■ Task directions
Could you write out the data word for word, from the line containing "Open the Excel Add-ins dialog" (that line included) through the last line of the data?

■ Stored rows
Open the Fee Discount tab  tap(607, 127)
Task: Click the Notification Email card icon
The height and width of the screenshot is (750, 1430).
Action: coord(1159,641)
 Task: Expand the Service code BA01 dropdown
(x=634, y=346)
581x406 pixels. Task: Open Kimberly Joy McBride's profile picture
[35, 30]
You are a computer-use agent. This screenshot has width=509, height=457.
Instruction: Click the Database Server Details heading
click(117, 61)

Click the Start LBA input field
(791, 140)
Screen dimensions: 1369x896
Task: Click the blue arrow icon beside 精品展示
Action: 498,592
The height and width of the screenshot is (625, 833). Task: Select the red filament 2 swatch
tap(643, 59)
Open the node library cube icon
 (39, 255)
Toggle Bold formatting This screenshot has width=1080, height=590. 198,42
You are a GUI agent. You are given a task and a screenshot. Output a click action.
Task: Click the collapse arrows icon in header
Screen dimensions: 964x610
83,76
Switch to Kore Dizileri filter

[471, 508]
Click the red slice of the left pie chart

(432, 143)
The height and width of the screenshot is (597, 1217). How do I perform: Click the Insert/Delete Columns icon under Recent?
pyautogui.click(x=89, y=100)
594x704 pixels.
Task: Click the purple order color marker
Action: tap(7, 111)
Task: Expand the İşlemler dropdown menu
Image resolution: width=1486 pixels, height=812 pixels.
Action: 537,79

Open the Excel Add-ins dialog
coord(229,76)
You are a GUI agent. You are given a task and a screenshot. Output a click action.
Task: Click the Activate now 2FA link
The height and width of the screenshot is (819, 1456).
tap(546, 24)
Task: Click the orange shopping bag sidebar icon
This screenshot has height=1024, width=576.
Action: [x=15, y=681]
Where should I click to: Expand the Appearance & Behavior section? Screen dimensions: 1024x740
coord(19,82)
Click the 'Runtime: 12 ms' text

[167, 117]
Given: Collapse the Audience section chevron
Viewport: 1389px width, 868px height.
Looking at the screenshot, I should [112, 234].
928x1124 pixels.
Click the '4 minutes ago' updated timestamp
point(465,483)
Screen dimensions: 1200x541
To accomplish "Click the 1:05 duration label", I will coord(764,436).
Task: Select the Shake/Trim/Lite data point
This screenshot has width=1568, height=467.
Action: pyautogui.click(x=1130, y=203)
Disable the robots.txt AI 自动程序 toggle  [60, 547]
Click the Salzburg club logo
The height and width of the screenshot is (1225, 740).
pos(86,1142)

■ Output for this exercise
Open the Excel Add-ins dialog
coord(229,76)
You are a GUI agent. You are given a task and a screenshot. Output a click action.
Task: Click the Activate now 2FA link
The height and width of the screenshot is (819, 1456).
tap(546, 24)
Task: Click the orange shopping bag sidebar icon
This screenshot has height=1024, width=576.
Action: [x=15, y=681]
Where should I click to: Expand the Appearance & Behavior section? Screen dimensions: 1024x740
coord(19,82)
Click the 'Runtime: 12 ms' text

[167, 117]
Given: Collapse the Audience section chevron
Viewport: 1389px width, 868px height.
Looking at the screenshot, I should [112, 234].
928x1124 pixels.
Click the '4 minutes ago' updated timestamp
point(465,483)
Screen dimensions: 1200x541
To accomplish "Click the 1:05 duration label", I will coord(764,436).
Task: Select the Shake/Trim/Lite data point
This screenshot has width=1568, height=467.
Action: pyautogui.click(x=1130, y=203)
Disable the robots.txt AI 自动程序 toggle  [60, 547]
Click the Salzburg club logo
The height and width of the screenshot is (1225, 740).
pos(86,1142)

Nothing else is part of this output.